The tune Lester is Coming? is quite possibly in reference to Bangs' prediction of an amazing band in the vein of Mountains and Rainbows in "Psychotic Reactions and Carburetor Dung" a claim about a band from somewhere in the Rust Belt coming along with primal urge and primitive allure. This claim has, in the past, been attributed as the Gories birthright, but I think it's safe to let MAR join in the histrionics. I'm too lazy to dig up the exact quote now, but rest assured, it's somewhere in that book.
The set had a perfect arc, ending with Christo (not named after the fabric wrapping artist, but a childhood friend of the singer Matt Z) a song that has something to do with fiddle-faddle, a curious snack food that's more common in the Southern states. That song ended with the same chordal volume knob fade-in, fade-out that the set started with. From the Raconteurs with Hands, the Mooney Suzuki with And Begin and even the Von Bondies with It Came From Japan I've always been sucker for a band that opened AND closed with the same song.

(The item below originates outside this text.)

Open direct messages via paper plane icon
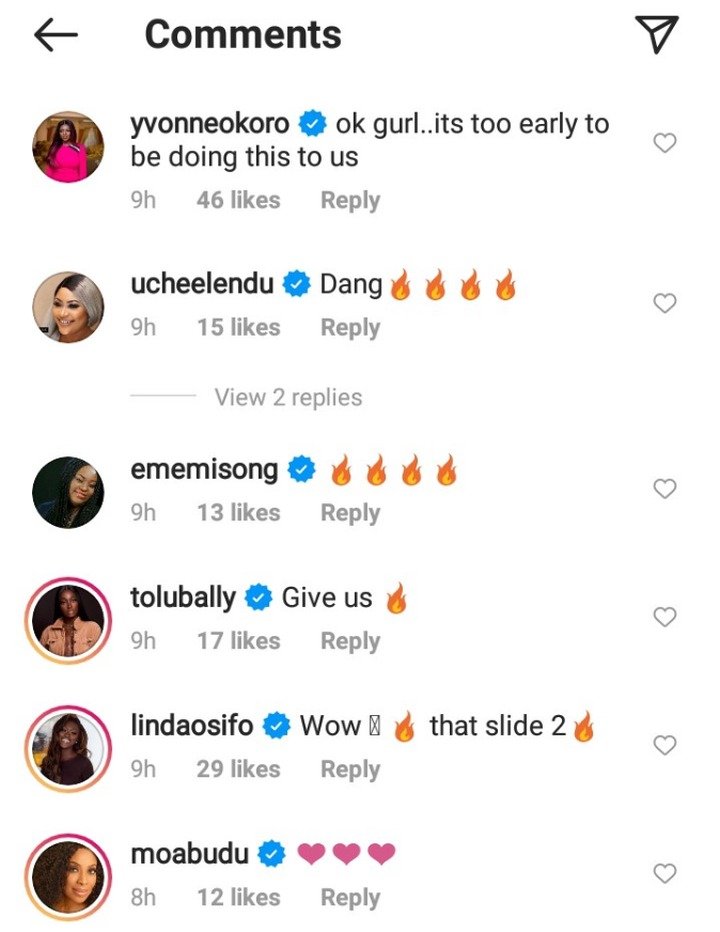The height and width of the screenshot is (932, 720). click(657, 35)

The Muldoons continued their virtual ownership of the Lager House stage with another blasting performance. They played all the usual hits. The new cut probably named something like Fire in the House is TV Eye meets Rocket 455 juiced up on roids. They simply deliver. Can I call them the first family of rock? Ma gave me dvd of the MC5 documentary. That is awesome. Hunt's guitar hit brutal volume levels mid-set. His low end was nice and fat like T. Rex's 20th Century Boy. If you don't already have their jams, now's the time for you to catch up before you get left behind like a loser.

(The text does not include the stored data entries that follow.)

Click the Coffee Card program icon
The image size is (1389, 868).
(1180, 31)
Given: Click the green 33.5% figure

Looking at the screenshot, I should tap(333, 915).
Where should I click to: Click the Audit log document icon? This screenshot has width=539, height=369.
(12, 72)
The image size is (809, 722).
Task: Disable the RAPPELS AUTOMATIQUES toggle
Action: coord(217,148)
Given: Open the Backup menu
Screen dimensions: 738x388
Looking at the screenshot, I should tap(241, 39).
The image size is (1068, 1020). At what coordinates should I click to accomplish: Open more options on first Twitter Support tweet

With the production on Whatcha Doin so divisive, the live arena for songs from that album has always been preferred. So the inclusion of Whatcha Doin, Meet Me at the Movies and Keep on Trash in the set clearly provided the best crowd reaction. But then again, I remember talking to people who didn't live in Detroit about the Go and the consensus always seemed to be that the first album was STUPENDOUS and that the live show was retching. Everyone has an opinion about Whatcha Doin and the Go yet no one will ever get it right. Krautner is singing more than ever and it's silky. A few too many slow songs in towards the middle was a questionable call. So was the absence of Growed Up Wrong from the set. Matt Smith regarding Summers Gonna Be My Girl said "this is the only song that sounds like Can and Steppenwolf" In the world? Tonight? Ever? Please, give me some qualifiers here.

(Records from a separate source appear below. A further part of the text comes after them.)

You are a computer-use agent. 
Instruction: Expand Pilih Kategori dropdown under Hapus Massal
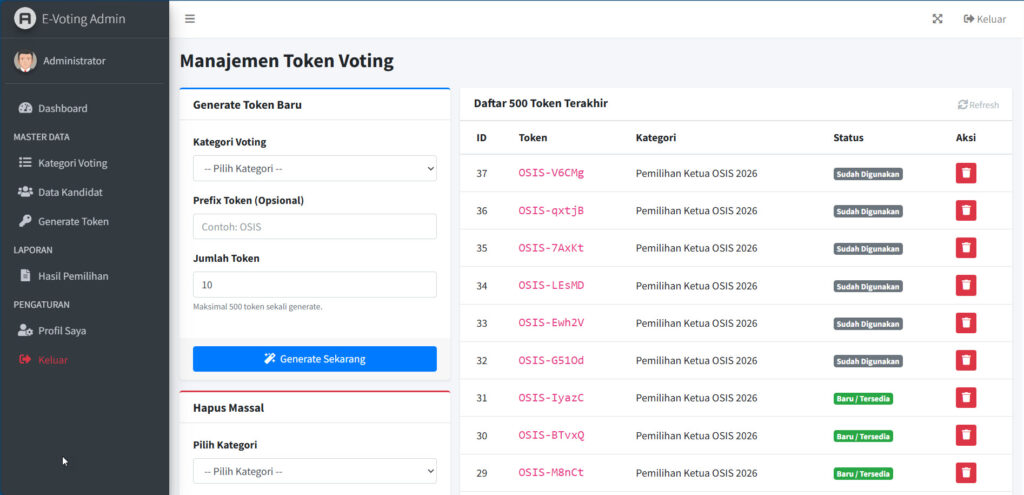[x=314, y=471]
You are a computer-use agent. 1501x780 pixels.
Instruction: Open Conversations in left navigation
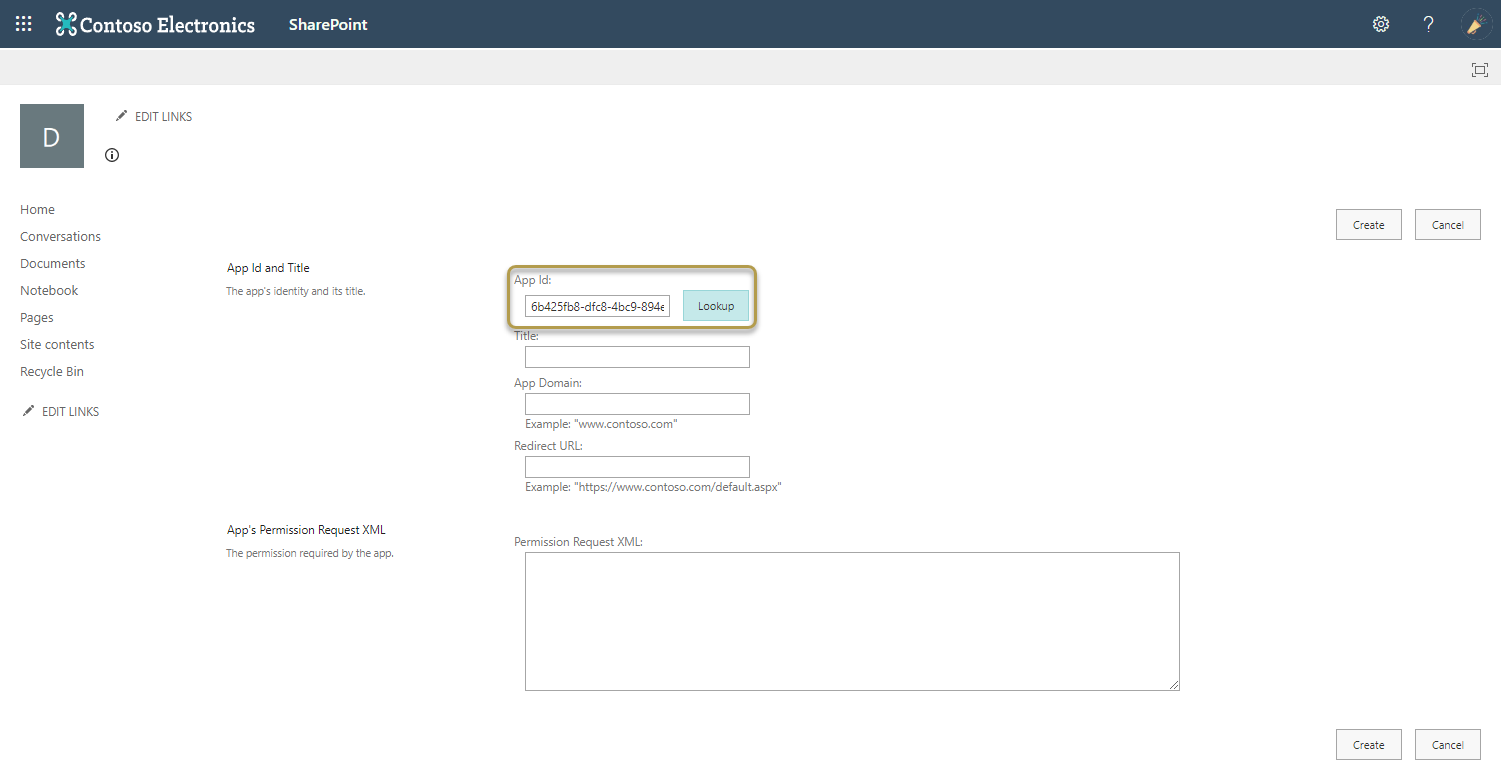[x=60, y=237]
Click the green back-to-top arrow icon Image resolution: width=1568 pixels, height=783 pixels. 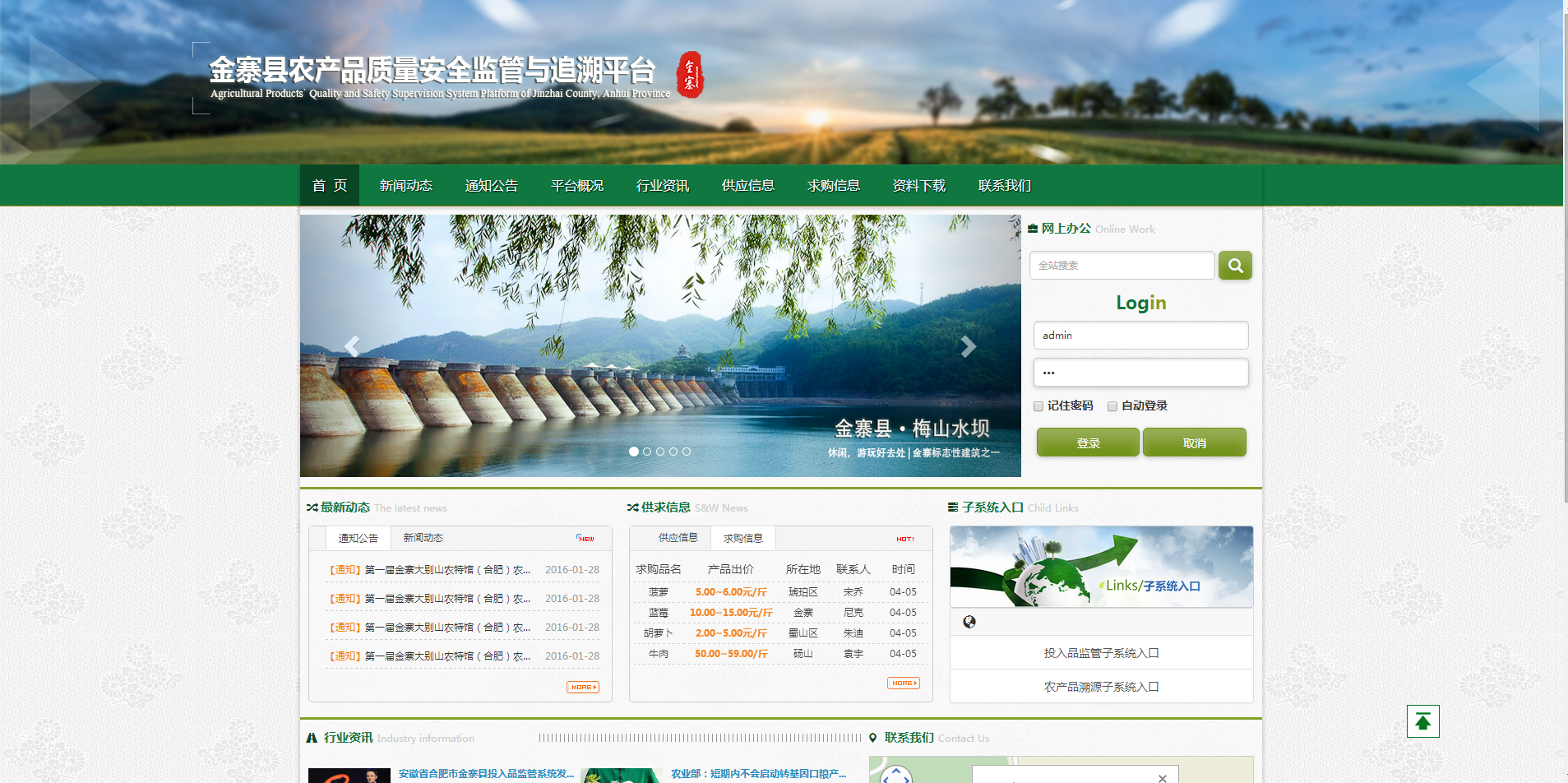pos(1422,721)
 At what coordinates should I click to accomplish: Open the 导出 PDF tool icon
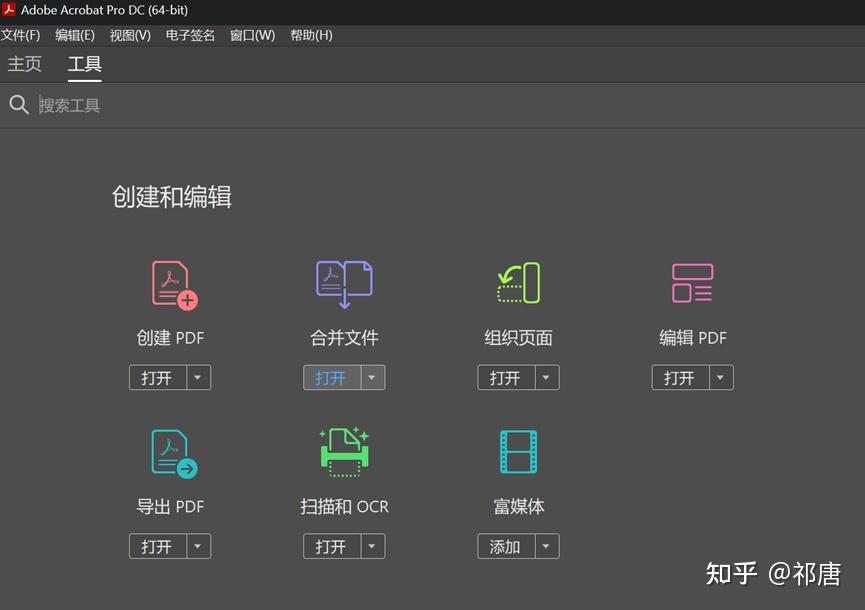(170, 452)
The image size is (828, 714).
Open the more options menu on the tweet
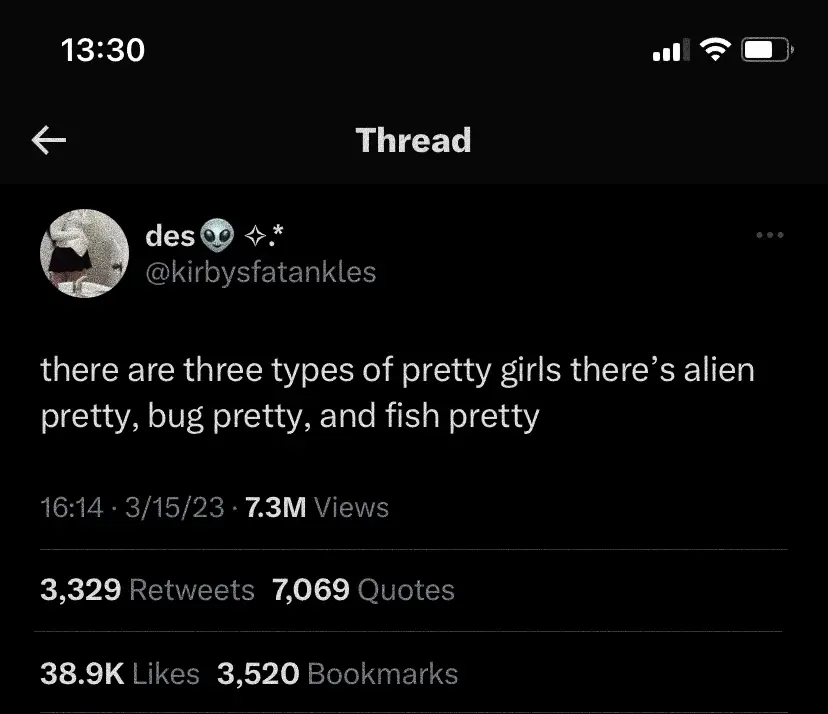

Detroit's doyenne Shelby Murphy and the not-far-behind Aran Ruth stormed the stage dancing and for a brief moment it was as if we were at Motor during the Hamtramck Blowout of '99. You've all seen the pictures, heard the legends, that Christ himself took on human form for that brief set to witness the sheer ferocity and unhinged energy that night. Will they ever top that moment? With all the girls in attendance dressed to the nines and the room crowded and smoky as hell, the palpable furor in the air, I thought they came damn close. You Go Bangin On, So Long Johnny and Help You Out are solid new jams that are already making Howl on the Haunted Beat You Ride a full-length with diverse ambitions. A local band that still draws what seems to be the same people to its shows as it did 8 years ago? Don't know if that can be said about anyone else. Good to have you back.